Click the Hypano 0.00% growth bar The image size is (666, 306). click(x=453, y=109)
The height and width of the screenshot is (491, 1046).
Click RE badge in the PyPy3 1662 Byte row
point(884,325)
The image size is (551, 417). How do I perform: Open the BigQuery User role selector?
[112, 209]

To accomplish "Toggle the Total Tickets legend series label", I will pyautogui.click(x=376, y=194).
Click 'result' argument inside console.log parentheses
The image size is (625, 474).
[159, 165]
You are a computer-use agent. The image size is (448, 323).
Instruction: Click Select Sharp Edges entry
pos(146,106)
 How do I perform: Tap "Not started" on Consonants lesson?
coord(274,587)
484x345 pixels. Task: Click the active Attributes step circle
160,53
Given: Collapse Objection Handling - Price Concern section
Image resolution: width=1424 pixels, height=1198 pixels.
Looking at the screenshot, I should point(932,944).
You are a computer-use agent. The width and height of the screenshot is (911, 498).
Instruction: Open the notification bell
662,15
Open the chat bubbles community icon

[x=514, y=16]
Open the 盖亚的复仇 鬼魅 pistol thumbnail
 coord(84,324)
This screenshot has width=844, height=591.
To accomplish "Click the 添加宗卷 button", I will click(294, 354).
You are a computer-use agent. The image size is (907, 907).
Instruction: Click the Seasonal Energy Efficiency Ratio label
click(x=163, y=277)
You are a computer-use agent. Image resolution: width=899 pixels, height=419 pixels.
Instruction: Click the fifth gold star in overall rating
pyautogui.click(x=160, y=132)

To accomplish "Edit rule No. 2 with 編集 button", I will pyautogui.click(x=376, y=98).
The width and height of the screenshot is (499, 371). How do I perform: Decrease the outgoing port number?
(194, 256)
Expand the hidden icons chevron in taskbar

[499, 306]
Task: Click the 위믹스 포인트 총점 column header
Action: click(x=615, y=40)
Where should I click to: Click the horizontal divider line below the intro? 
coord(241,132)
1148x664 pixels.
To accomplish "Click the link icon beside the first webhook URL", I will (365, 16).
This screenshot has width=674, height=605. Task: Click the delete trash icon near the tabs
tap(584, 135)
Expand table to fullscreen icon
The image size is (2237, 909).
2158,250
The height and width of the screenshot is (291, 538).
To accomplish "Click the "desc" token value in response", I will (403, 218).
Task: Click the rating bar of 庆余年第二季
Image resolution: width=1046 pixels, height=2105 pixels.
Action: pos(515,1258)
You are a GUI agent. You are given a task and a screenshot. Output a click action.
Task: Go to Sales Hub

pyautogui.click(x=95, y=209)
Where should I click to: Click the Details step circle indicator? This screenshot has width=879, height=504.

_Description of the task_
Convert the entries above, from their first line through the line containing "Action: click(x=615, y=40)", into a numbered list with one line per item, omitting blank lines.

_Task answer_
1. Click the Hypano 0.00% growth bar The image size is (666, 306). click(x=453, y=109)
2. The height and width of the screenshot is (491, 1046).
3. Click RE badge in the PyPy3 1662 Byte row
4. point(884,325)
5. The image size is (551, 417). How do I perform: Open the BigQuery User role selector?
6. [112, 209]
7. To accomplish "Toggle the Total Tickets legend series label", I will pyautogui.click(x=376, y=194).
8. Click 'result' argument inside console.log parentheses
9. The image size is (625, 474).
10. [159, 165]
11. You are a computer-use agent. The image size is (448, 323).
12. Instruction: Click Select Sharp Edges entry
13. pos(146,106)
14.  How do I perform: Tap "Not started" on Consonants lesson?
15. coord(274,587)
16. 484x345 pixels. Task: Click the active Attributes step circle
17. 160,53
18. Given: Collapse Objection Handling - Price Concern section
19. Image resolution: width=1424 pixels, height=1198 pixels.
20. Looking at the screenshot, I should point(932,944).
21. You are a computer-use agent. The width and height of the screenshot is (911, 498).
22. Instruction: Open the notification bell
23. 662,15
24. Open the chat bubbles community icon
25. [x=514, y=16]
26. Open the 盖亚的复仇 鬼魅 pistol thumbnail
27.  coord(84,324)
28. This screenshot has width=844, height=591.
29. To accomplish "Click the 添加宗卷 button", I will click(294, 354).
30. You are a computer-use agent. The image size is (907, 907).
31. Instruction: Click the Seasonal Energy Efficiency Ratio label
32. click(x=163, y=277)
33. You are a computer-use agent. Image resolution: width=899 pixels, height=419 pixels.
34. Instruction: Click the fifth gold star in overall rating
35. pyautogui.click(x=160, y=132)
36. To accomplish "Edit rule No. 2 with 編集 button", I will pyautogui.click(x=376, y=98).
37. The width and height of the screenshot is (499, 371). How do I perform: Decrease the outgoing port number?
38. (194, 256)
39. Expand the hidden icons chevron in taskbar
40. [499, 306]
41. Task: Click the 위믹스 포인트 총점 column header
42. Action: click(x=615, y=40)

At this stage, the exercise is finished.